We hope your school year has started successfully and want to remind you that we are here to support you in any way we can.  Don’t hesitate to give us a call.

David Bristol & Linda Henke |
Developing an Ethic of Excellence in Our Schools

by Linda Henke
Patrick Lencioni’s book The Advantage: Why Organizational Health Trumps Everything Else in Business is one of our recommended resources for transformational school leaders this month. Lencioni defines a healthy organization as one “that is whole, consistent, and complete—that is when management, operations, strategy and culture fit together and make sense.” [1]
This sense of wholeness of our work is critical, as well, to transformational schools. Too many educational leaders, however, faced with the mandates and demands that are part of running a school, move attention to the culture of their organizations far down on their lists.  Recently I heard one assistant superintendent describe it this way, “Yes, yes, I know all that culture stuff is important, but if we receive less than full accreditation, we are all toast.  I’ll get to culture when I’m sure about accreditation.”

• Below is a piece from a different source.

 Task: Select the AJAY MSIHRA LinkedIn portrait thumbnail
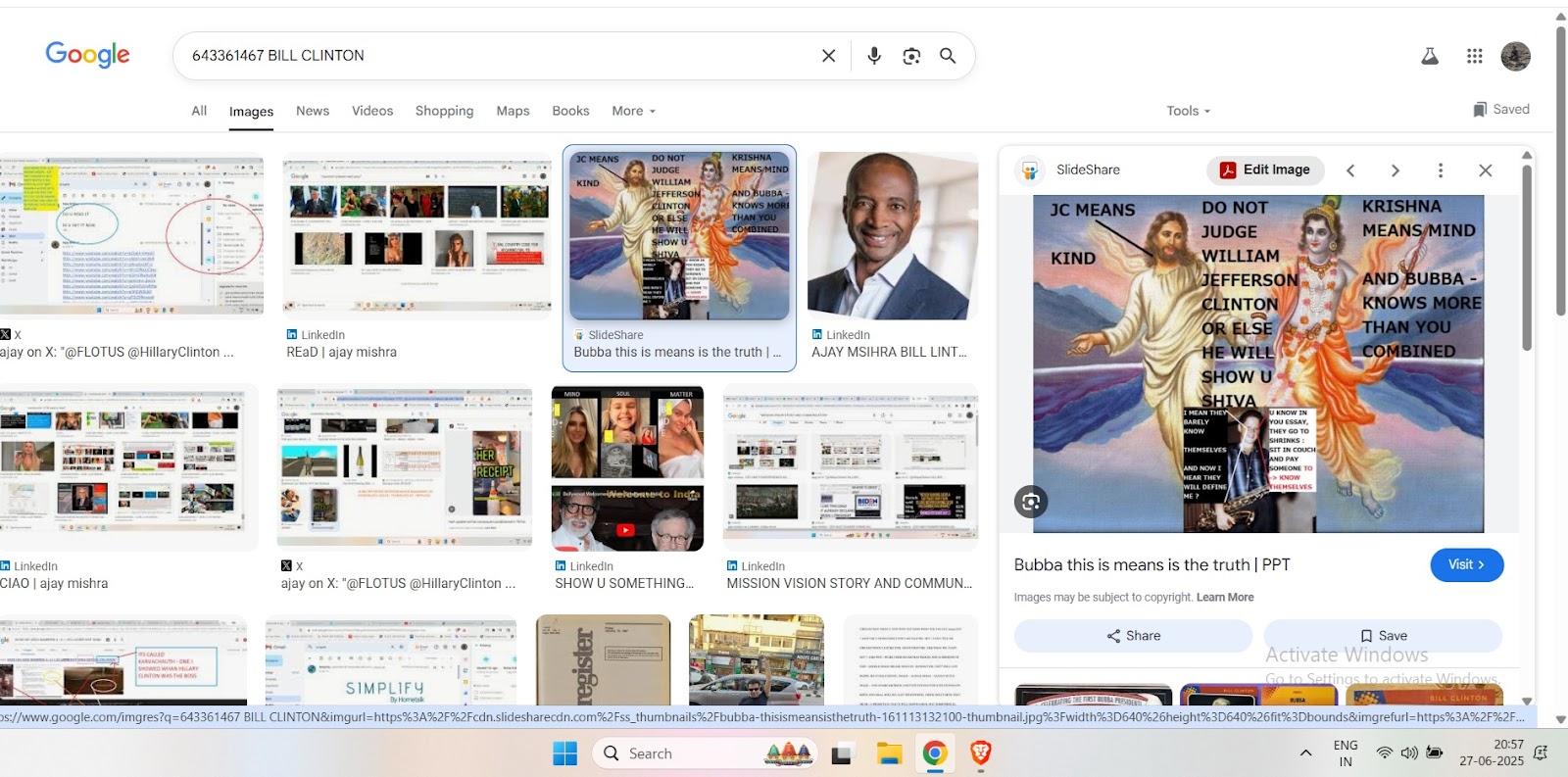(x=892, y=236)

I understand what he is saying and the real pressure he faces.  The problem with this perspective is that you just can’t wait on culture.  As Deal and Peterson explain in their book, Shaping School Culture, culture is simply, “the way we do things around here.” [2]  By design or default, your organization will have a culture. And whether you purposefully consider its effect or not, your behavior as a leader will influence that culture. The question is: Is your school’s culture helping you to succeed, or is it dragging your effectiveness down?
[1] Lencioni, Patrick.  The Advantage.  San Francisco: Jossey-Bass, 2012.
[2] Deal, Terrence E. Shaping School Culture: Pitfalls, Paradoxes, and Promises.  San Francisco: Jossey-Bass, 2009.